(Records)

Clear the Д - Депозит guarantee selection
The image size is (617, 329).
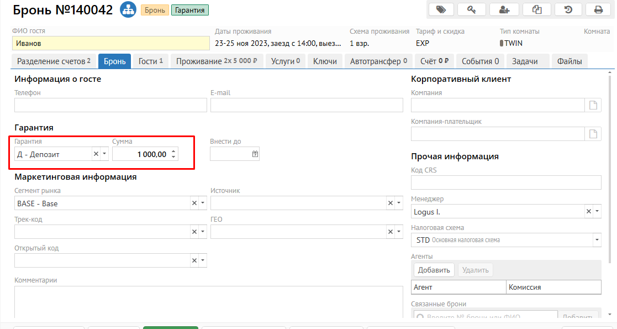click(x=96, y=154)
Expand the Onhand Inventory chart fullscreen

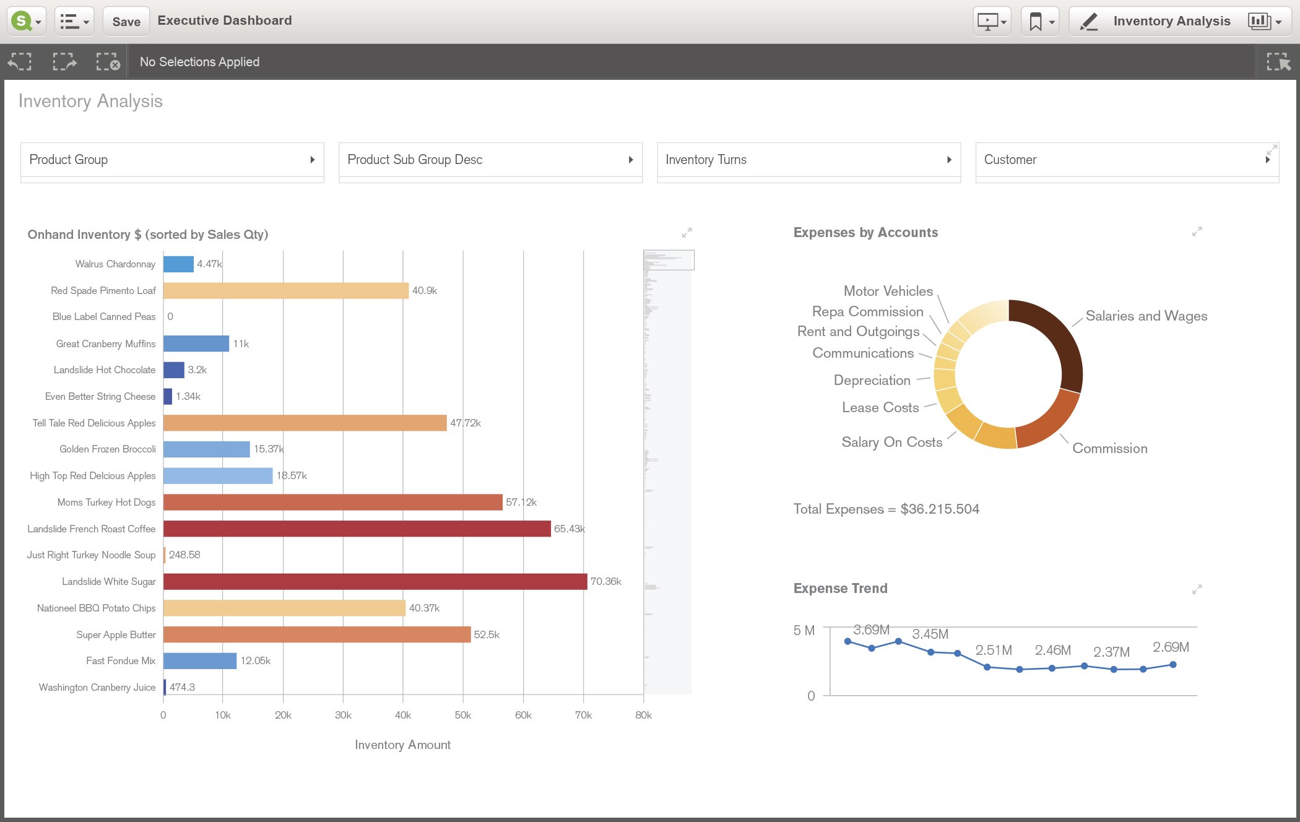click(687, 233)
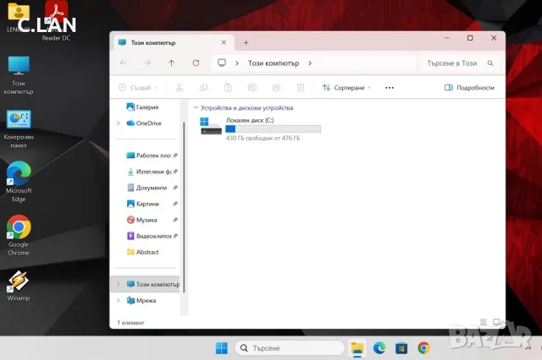Click the Copy icon in toolbar
This screenshot has width=542, height=360.
(203, 88)
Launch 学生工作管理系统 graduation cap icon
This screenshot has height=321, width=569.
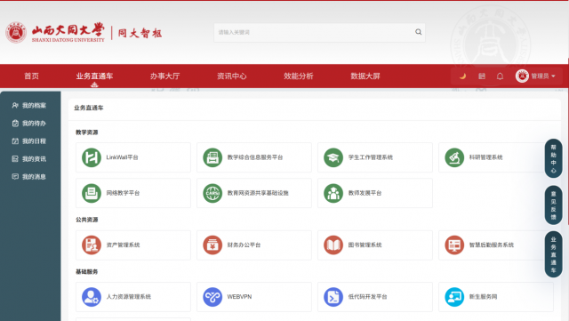pyautogui.click(x=333, y=157)
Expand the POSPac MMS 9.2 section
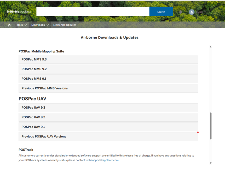Viewport: 225px width, 172px height. 108,69
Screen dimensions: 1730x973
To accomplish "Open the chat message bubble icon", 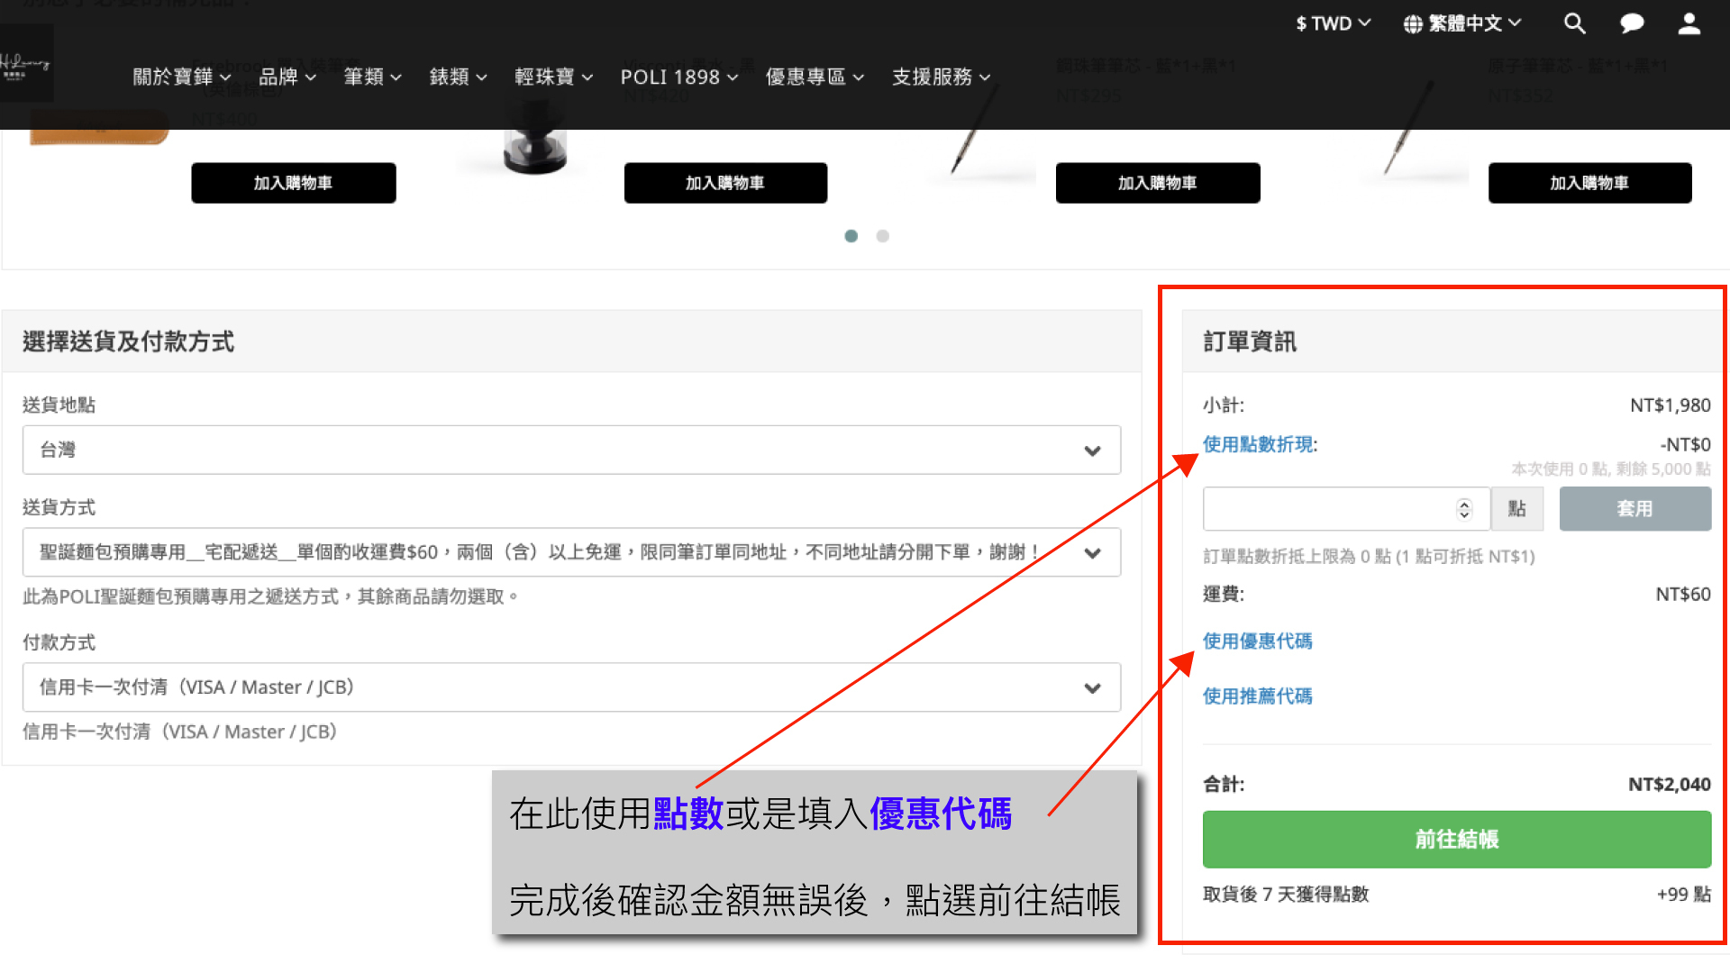I will pos(1632,23).
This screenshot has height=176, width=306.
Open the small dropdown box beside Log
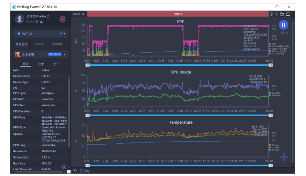tap(75, 171)
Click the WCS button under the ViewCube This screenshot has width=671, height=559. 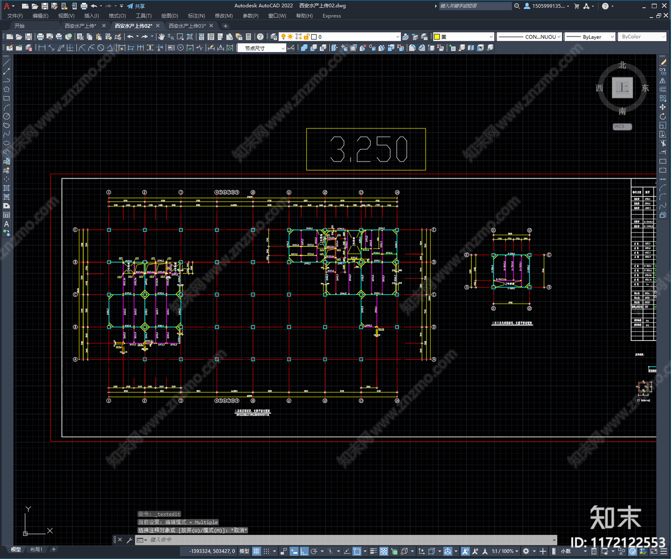click(x=622, y=127)
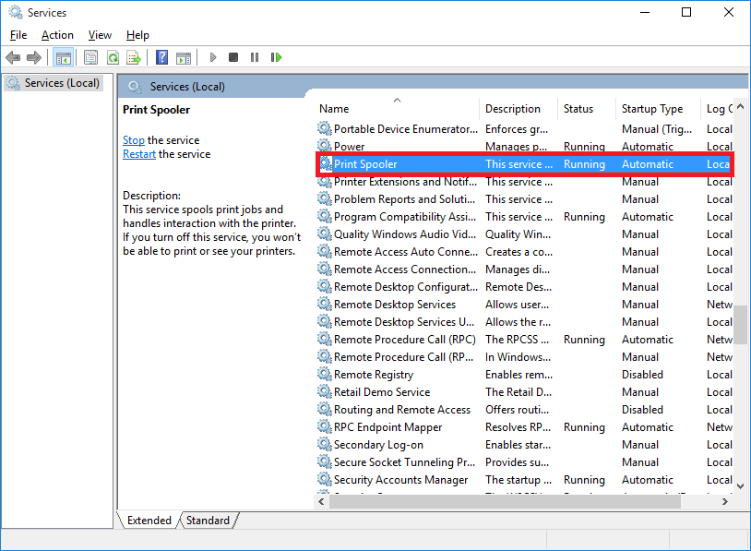Open the Help toolbar icon
This screenshot has height=551, width=751.
[161, 57]
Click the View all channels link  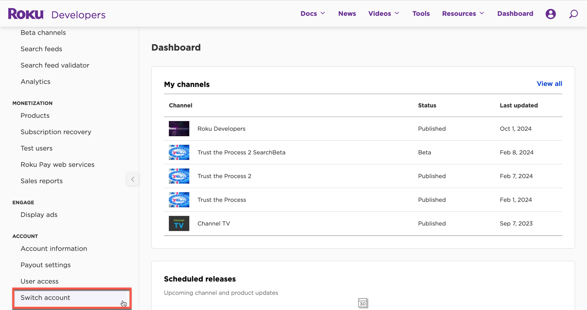coord(549,84)
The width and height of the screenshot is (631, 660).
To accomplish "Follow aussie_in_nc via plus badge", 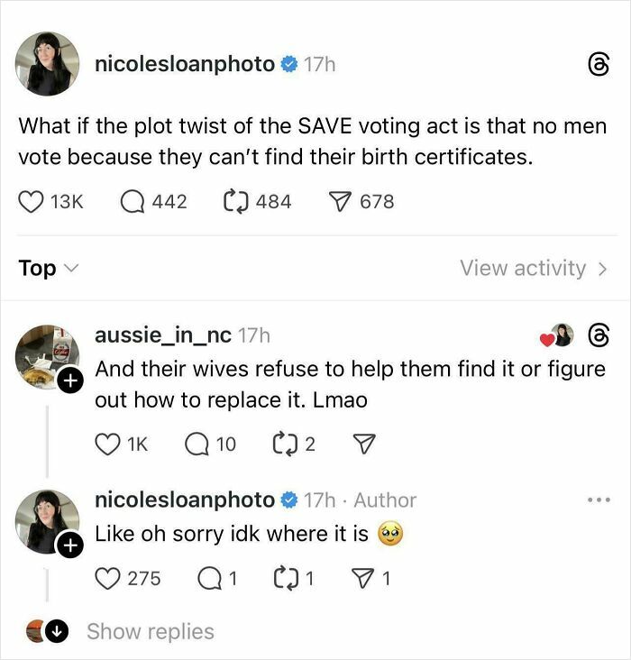I will point(69,382).
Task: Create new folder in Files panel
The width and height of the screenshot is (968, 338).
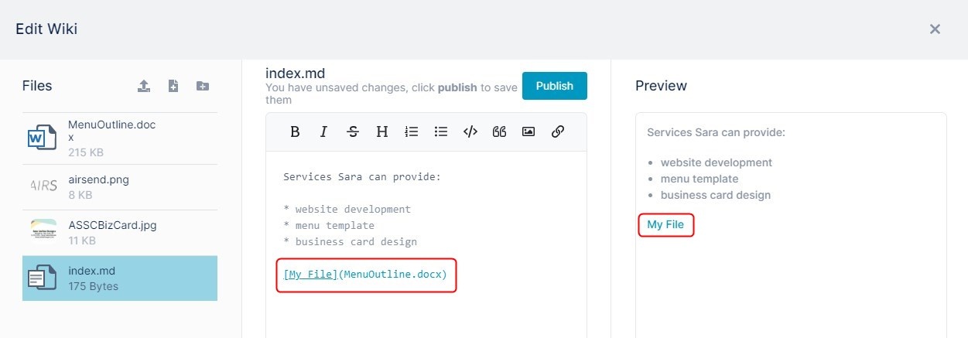Action: click(x=203, y=86)
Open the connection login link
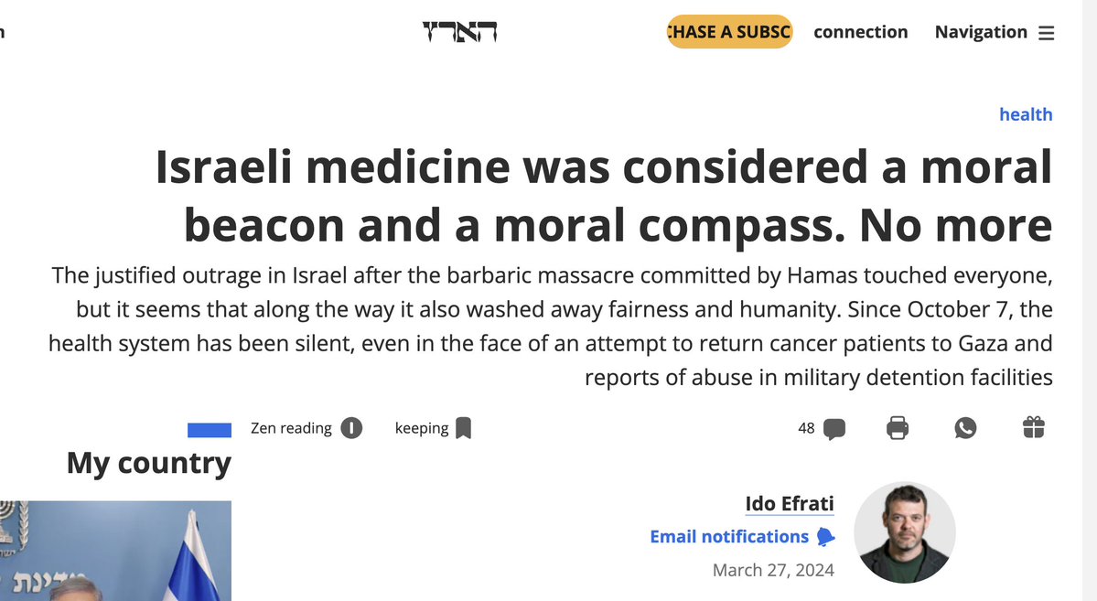The width and height of the screenshot is (1097, 601). [x=860, y=32]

### SHORT EXERCISE
Copy out the lines word for word, from the start of the records through the line that contains "Viewport: 225px width, 172px height. 108,69", including both ends. Leave the pictures out of your answer.

### OUTPUT FOR THIS EXERCISE
Clear the Д - Депозит guarantee selection
The image size is (617, 329).
click(x=96, y=154)
Expand the Onhand Inventory chart fullscreen

click(687, 233)
Click the Copy icon in toolbar
This screenshot has width=542, height=360.
(203, 88)
Launch 学生工作管理系统 graduation cap icon
This screenshot has height=321, width=569.
pyautogui.click(x=333, y=157)
Expand the POSPac MMS 9.2 section
Viewport: 225px width, 172px height. 108,69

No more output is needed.